◆ GOAL OF THE EXERCISE
The whole listing that follows is to be restated word for word, images excluded.

◆ SUPPLIED MATERIAL
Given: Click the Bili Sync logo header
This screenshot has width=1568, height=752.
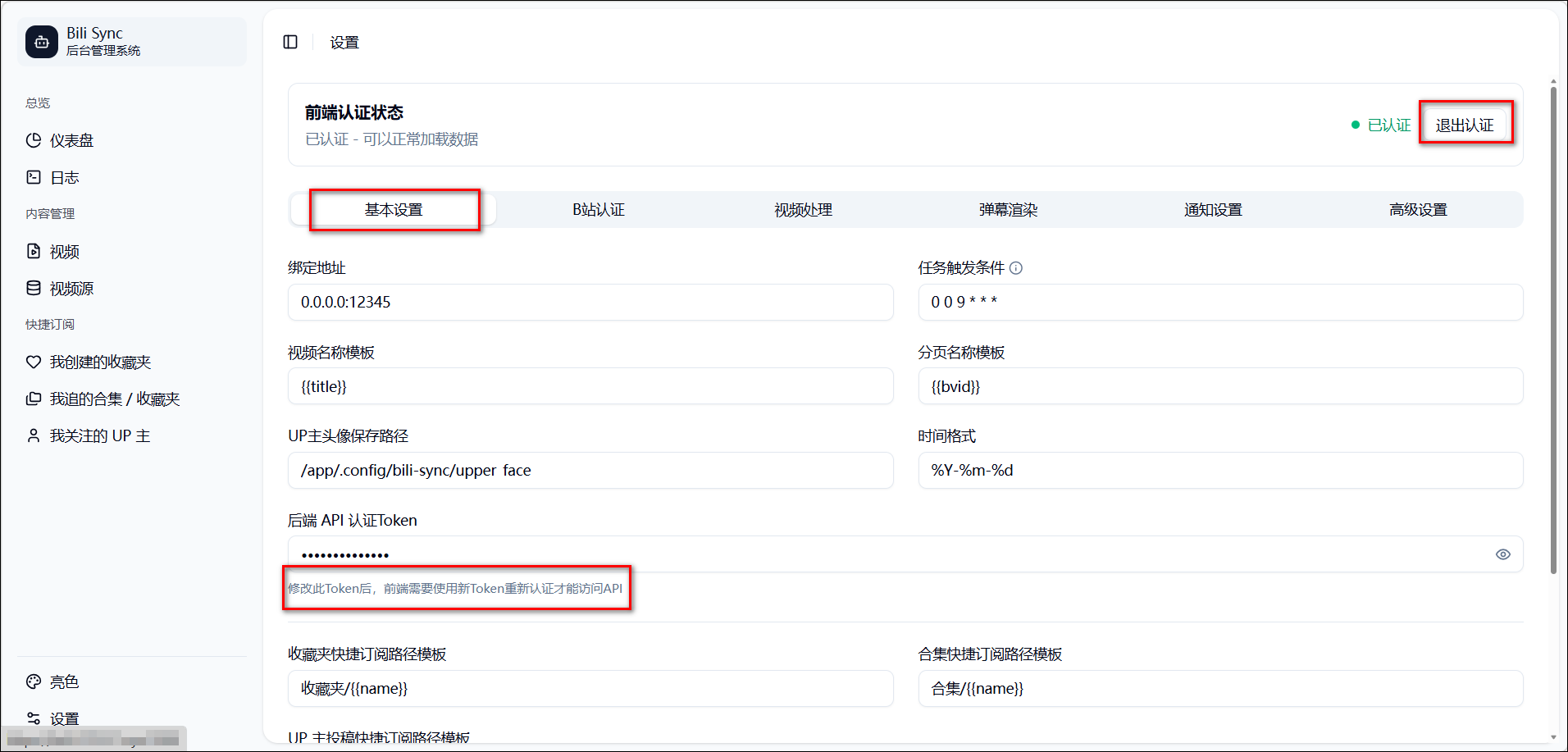Looking at the screenshot, I should point(131,42).
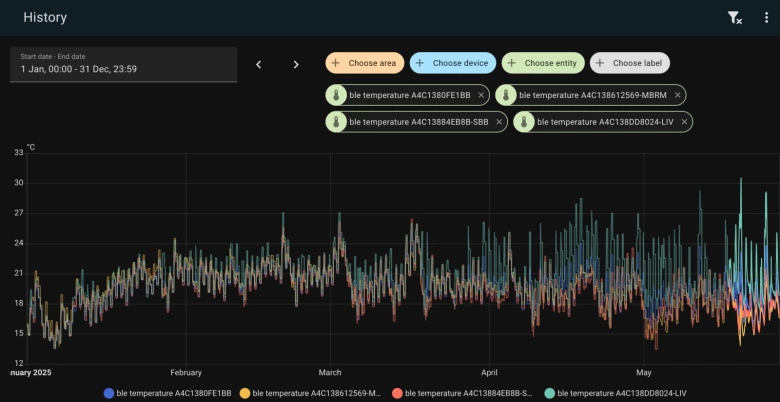
Task: Hide the A4C138612569 series via legend
Action: 308,393
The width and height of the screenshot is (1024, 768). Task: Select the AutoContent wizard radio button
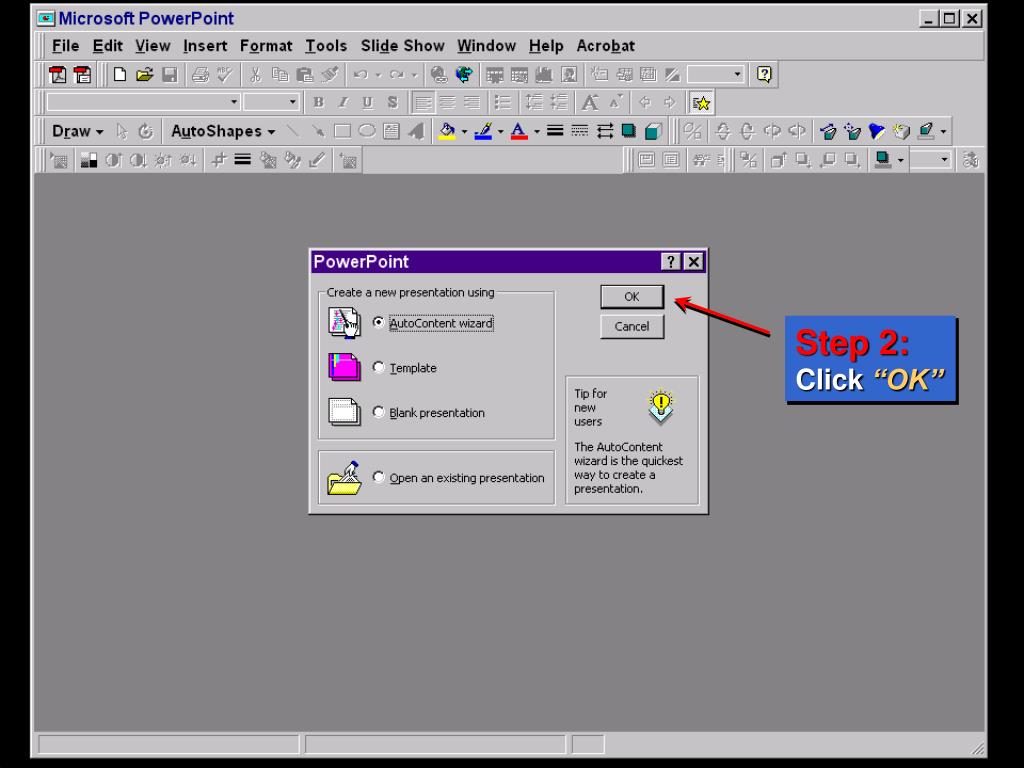coord(379,323)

◆ OUTPUT OF THE TASK
Given: Click the Bili Sync logo header
This screenshot has width=1568, height=752.
Looking at the screenshot, I should point(131,42).
Task: Hide the A4C138612569 series via legend
Action: 308,393
The width and height of the screenshot is (1024, 768). Task: Select the AutoContent wizard radio button
coord(379,323)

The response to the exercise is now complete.